[Collected data]
☆ ☆ ☆ ☆

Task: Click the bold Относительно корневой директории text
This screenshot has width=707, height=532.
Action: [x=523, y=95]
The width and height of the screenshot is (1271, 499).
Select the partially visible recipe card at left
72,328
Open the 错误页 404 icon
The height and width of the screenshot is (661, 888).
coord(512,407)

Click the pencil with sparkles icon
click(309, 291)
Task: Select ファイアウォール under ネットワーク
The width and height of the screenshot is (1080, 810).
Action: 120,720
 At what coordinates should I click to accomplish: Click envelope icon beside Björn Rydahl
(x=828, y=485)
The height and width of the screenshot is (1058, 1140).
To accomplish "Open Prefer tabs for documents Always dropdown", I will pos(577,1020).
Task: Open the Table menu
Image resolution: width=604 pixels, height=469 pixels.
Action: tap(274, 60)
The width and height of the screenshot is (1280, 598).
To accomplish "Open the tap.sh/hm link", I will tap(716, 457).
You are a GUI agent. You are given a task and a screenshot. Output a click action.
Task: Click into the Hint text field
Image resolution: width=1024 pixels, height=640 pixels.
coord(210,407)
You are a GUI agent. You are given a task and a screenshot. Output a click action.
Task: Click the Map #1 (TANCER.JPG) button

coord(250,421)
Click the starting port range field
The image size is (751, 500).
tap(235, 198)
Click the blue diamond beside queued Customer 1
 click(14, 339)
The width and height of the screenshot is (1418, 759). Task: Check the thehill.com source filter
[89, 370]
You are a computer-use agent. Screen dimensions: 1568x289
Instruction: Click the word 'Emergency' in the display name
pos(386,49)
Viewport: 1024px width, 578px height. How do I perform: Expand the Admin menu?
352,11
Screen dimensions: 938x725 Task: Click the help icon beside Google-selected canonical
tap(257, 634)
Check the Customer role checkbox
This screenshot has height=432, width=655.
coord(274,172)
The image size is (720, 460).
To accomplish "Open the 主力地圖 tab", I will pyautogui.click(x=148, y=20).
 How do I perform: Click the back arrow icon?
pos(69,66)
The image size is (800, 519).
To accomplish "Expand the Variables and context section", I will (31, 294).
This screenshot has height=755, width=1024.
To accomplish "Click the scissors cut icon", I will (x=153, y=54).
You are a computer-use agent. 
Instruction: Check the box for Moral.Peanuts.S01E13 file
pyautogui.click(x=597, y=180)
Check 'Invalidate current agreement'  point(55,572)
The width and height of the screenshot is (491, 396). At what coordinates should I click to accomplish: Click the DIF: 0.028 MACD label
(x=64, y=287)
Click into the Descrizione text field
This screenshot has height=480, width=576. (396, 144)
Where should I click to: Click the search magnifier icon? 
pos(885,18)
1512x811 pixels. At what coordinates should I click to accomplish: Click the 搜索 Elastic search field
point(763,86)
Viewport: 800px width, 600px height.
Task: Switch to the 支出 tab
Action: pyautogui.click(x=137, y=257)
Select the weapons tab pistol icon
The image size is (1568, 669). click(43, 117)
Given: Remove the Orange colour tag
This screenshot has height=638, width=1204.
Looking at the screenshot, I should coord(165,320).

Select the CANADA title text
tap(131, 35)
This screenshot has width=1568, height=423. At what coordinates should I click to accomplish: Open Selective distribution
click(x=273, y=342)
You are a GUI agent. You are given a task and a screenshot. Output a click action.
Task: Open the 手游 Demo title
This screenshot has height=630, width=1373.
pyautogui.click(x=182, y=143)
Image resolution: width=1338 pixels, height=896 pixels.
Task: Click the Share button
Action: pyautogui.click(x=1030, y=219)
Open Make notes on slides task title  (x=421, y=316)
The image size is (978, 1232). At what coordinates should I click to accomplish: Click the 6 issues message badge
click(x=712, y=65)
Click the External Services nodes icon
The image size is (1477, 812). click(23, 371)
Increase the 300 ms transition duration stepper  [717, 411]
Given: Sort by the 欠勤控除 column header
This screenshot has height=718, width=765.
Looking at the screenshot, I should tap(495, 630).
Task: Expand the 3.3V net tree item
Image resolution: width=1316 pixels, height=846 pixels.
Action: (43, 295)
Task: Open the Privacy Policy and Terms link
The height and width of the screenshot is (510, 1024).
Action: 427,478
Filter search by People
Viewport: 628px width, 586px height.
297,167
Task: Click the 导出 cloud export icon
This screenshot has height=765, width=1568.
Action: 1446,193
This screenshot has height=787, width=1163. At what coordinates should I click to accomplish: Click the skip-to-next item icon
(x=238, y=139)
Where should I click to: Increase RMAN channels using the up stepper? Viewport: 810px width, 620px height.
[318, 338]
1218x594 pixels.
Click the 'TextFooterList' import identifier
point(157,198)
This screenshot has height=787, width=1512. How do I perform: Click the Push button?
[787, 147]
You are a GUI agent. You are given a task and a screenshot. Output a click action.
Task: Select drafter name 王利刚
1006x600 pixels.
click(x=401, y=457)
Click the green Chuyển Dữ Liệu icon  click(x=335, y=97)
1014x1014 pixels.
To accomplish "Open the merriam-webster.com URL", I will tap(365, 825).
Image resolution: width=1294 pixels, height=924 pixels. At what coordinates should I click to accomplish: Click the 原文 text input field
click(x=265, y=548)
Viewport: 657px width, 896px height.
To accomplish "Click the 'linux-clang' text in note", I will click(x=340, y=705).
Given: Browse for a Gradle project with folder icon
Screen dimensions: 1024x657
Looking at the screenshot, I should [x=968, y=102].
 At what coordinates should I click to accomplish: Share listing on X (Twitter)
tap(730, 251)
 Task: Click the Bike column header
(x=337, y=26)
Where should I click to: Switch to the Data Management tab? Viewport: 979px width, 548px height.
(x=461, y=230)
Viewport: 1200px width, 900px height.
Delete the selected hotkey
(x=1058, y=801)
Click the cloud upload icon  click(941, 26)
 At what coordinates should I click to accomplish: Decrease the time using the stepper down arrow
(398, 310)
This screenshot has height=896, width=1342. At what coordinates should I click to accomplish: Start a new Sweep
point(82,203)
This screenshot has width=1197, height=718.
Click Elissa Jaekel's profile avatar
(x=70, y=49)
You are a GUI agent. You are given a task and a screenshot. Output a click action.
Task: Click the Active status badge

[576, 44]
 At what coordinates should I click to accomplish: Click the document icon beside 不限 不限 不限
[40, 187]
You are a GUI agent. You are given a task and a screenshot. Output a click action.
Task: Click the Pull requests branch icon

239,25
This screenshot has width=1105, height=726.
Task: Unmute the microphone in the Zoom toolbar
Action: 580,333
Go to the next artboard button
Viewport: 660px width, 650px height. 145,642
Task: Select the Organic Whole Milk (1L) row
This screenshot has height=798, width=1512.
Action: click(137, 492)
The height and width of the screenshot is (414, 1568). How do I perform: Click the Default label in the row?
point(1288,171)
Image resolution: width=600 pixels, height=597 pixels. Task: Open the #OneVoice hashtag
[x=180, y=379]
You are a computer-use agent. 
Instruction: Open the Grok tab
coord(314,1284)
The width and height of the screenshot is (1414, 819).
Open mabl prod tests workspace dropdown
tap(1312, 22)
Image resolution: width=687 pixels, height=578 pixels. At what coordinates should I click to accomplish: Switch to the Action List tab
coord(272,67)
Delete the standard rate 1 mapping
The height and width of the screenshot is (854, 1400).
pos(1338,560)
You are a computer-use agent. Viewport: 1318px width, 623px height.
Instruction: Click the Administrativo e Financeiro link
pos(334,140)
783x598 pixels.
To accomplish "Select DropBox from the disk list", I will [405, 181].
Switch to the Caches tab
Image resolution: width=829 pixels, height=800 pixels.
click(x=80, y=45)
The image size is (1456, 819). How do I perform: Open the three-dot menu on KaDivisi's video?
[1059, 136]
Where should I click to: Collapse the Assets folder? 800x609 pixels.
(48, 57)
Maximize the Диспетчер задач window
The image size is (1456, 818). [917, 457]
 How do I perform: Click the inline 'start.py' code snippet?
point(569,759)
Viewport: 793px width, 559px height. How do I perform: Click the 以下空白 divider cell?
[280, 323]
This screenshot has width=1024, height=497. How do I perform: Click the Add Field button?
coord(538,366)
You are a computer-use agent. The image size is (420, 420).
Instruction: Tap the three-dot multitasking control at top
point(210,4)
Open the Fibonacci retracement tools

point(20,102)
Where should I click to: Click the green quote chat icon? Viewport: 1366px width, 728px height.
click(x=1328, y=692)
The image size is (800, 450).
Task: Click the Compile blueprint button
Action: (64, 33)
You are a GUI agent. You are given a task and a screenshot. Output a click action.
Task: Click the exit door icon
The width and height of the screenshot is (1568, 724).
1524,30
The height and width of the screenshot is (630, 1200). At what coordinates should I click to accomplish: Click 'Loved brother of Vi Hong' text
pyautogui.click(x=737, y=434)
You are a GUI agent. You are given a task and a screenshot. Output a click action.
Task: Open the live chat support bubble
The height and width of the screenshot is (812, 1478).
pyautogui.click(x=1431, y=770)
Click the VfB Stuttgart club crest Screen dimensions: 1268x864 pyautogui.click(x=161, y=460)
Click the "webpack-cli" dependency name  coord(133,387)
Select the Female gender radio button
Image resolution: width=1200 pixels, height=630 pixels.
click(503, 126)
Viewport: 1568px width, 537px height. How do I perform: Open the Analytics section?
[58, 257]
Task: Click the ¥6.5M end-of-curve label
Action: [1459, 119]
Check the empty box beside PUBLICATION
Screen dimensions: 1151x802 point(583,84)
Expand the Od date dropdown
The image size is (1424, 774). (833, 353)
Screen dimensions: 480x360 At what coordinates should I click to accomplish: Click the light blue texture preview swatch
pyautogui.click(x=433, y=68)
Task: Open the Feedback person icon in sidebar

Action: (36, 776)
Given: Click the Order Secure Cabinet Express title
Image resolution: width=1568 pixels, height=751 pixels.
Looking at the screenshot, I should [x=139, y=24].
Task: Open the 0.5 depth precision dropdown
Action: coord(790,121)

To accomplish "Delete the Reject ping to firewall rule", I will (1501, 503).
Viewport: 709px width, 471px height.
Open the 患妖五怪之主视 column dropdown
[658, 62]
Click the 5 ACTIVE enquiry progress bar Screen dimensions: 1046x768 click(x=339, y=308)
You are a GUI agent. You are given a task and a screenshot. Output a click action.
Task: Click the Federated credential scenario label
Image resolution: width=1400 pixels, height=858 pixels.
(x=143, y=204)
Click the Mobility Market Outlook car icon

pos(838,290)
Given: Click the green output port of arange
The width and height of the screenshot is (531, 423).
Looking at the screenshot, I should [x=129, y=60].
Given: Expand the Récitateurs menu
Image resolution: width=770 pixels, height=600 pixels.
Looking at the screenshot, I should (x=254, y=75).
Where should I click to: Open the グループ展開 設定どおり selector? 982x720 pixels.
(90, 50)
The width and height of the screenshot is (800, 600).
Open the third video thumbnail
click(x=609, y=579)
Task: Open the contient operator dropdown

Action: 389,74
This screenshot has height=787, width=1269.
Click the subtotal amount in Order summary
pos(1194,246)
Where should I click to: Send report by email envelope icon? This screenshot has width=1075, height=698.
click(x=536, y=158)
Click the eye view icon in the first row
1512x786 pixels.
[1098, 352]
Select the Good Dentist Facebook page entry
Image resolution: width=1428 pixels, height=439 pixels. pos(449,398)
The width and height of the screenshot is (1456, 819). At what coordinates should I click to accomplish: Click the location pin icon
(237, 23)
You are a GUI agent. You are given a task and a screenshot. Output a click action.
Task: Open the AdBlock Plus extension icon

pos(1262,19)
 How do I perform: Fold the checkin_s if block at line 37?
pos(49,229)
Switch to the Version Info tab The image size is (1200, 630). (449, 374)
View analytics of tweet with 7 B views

☆ ☆ ☆ ☆

◆ **Instructions for the task**: Please report every line of the records above that contains the word "cloud".

◆ **Result of this exercise**:
Task: Click the 导出 cloud export icon
Click the cloud upload icon  click(941, 26)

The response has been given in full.